_Assigned task_
In the records below, find the line containing "This screenshot has" and return it together with every later line, exactly as written; pictures are to be omitted.

------ Data excerpts

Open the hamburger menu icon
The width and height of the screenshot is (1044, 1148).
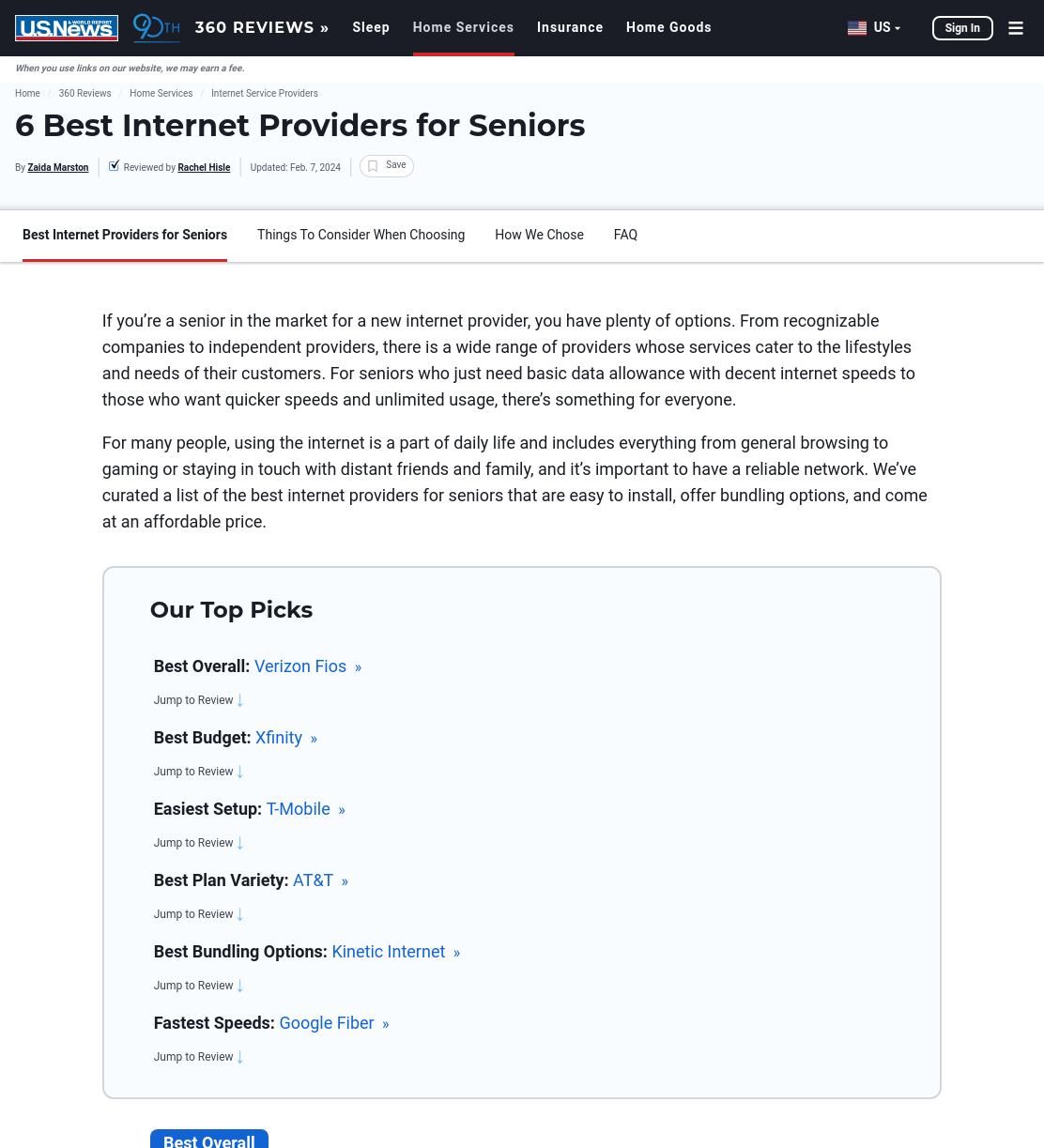pos(1016,28)
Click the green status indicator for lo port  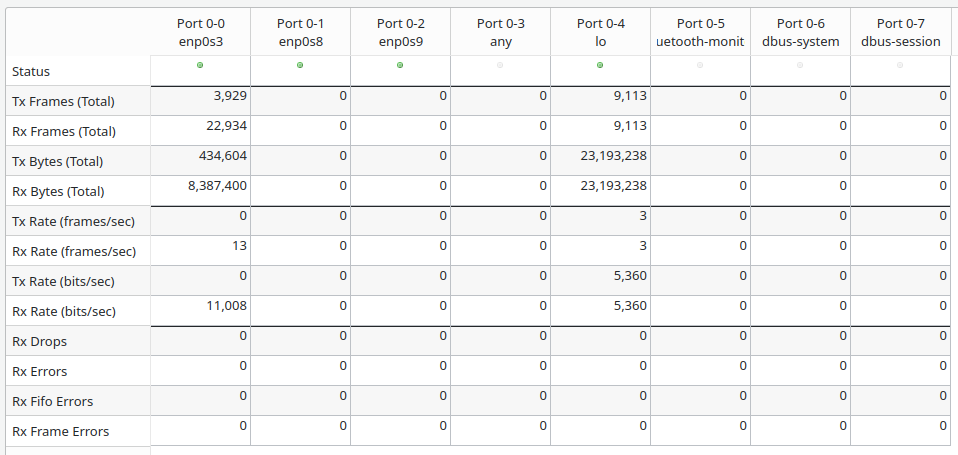(600, 65)
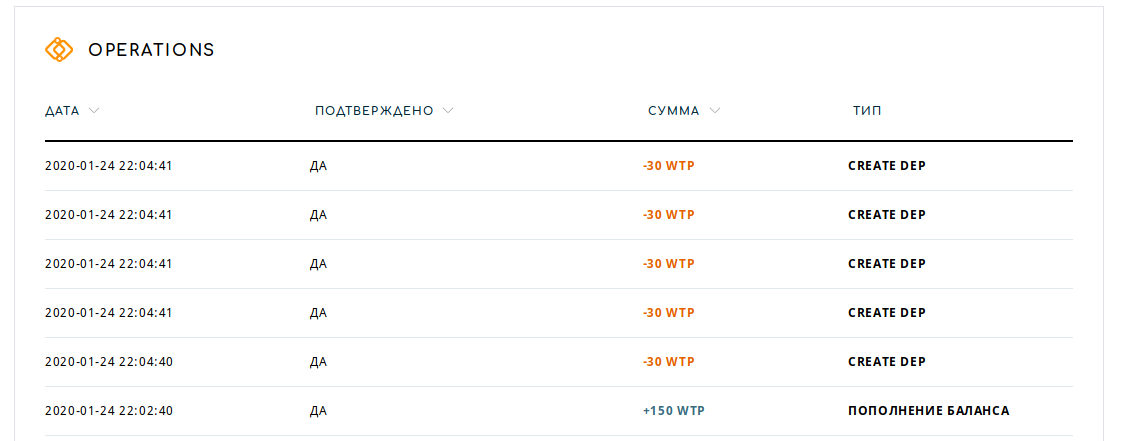1122x441 pixels.
Task: Click the +150 WTP amount
Action: (673, 411)
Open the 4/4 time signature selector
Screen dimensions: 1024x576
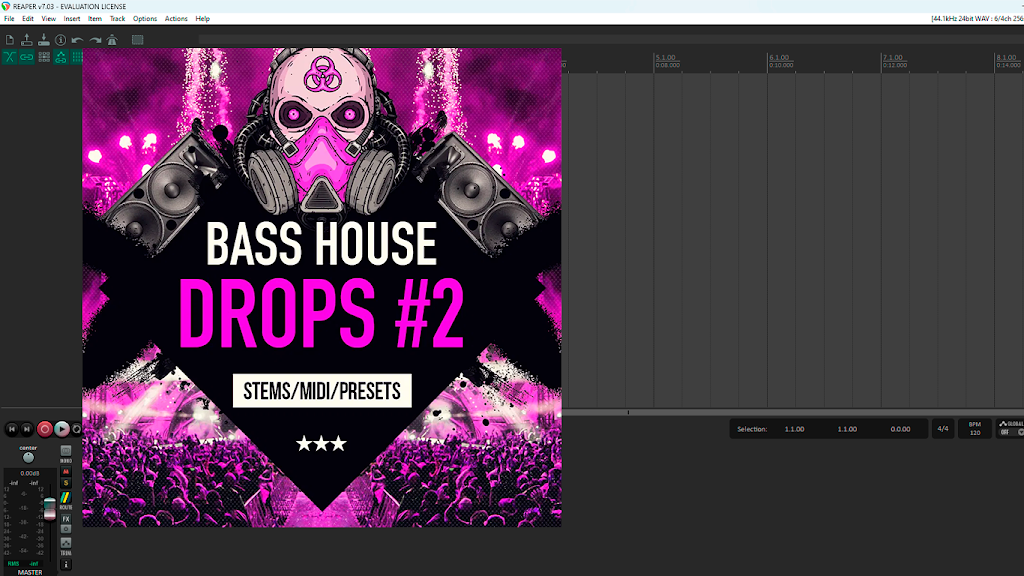943,429
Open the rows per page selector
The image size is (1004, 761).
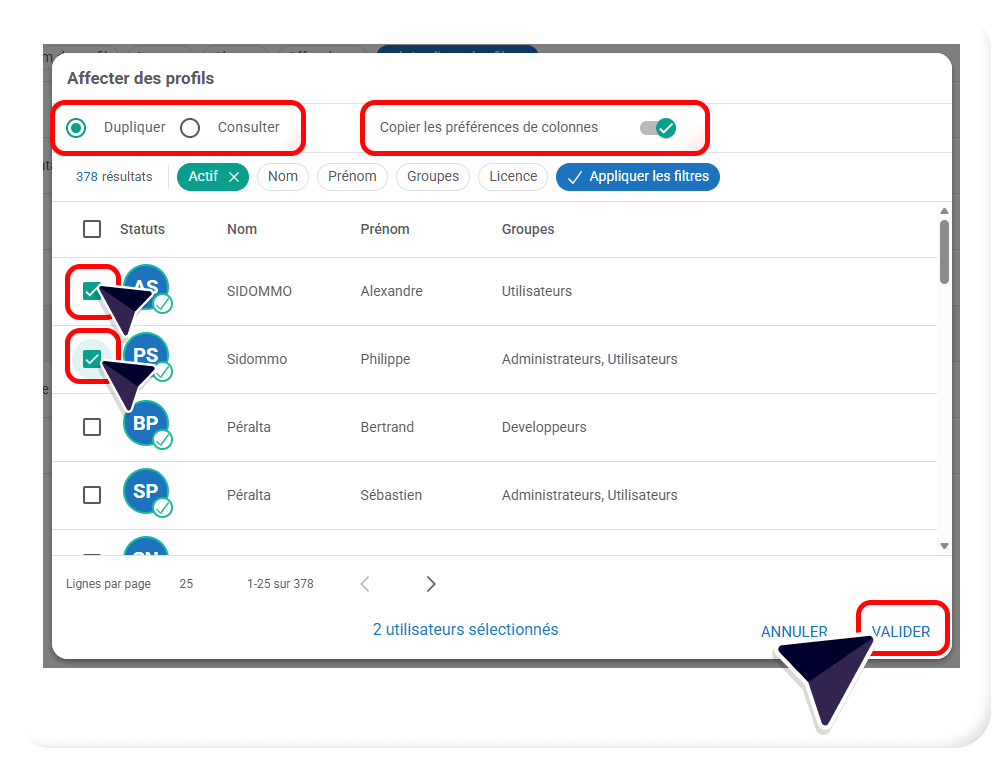click(186, 584)

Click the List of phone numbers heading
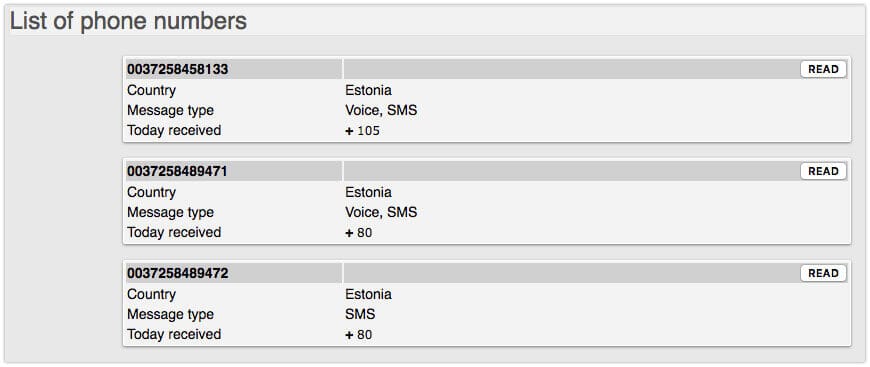129,21
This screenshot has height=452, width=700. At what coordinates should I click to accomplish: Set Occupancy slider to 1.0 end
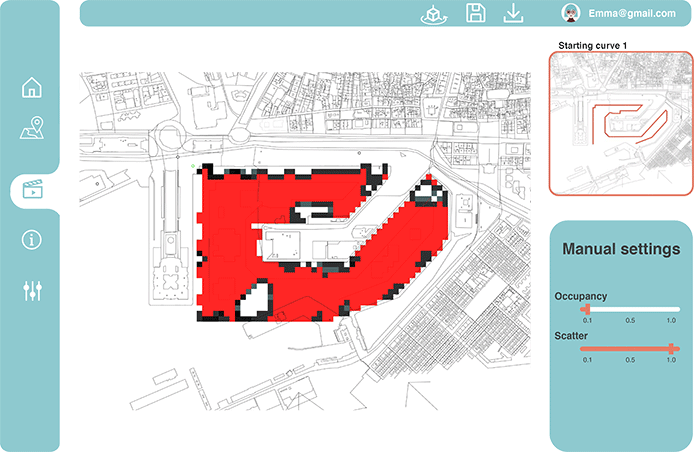674,309
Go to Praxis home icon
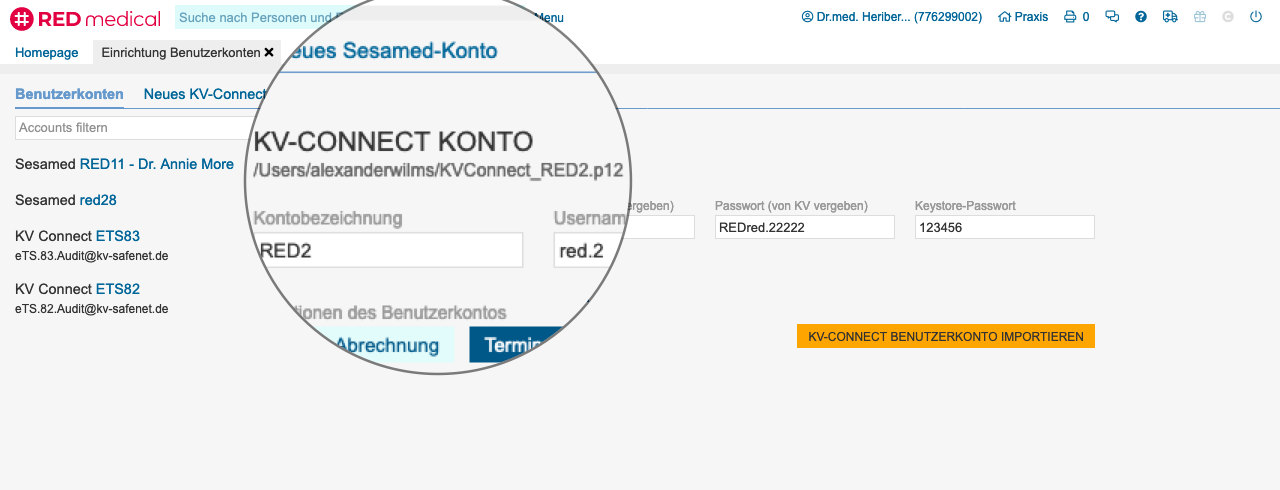Viewport: 1280px width, 490px height. pos(1023,17)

------------

_Response for this exercise_
This screenshot has height=452, width=700. At what coordinates should I click to accomplish: Set Occupancy slider to 1.0 end
674,309
Go to Praxis home icon
Viewport: 1280px width, 490px height. pos(1023,17)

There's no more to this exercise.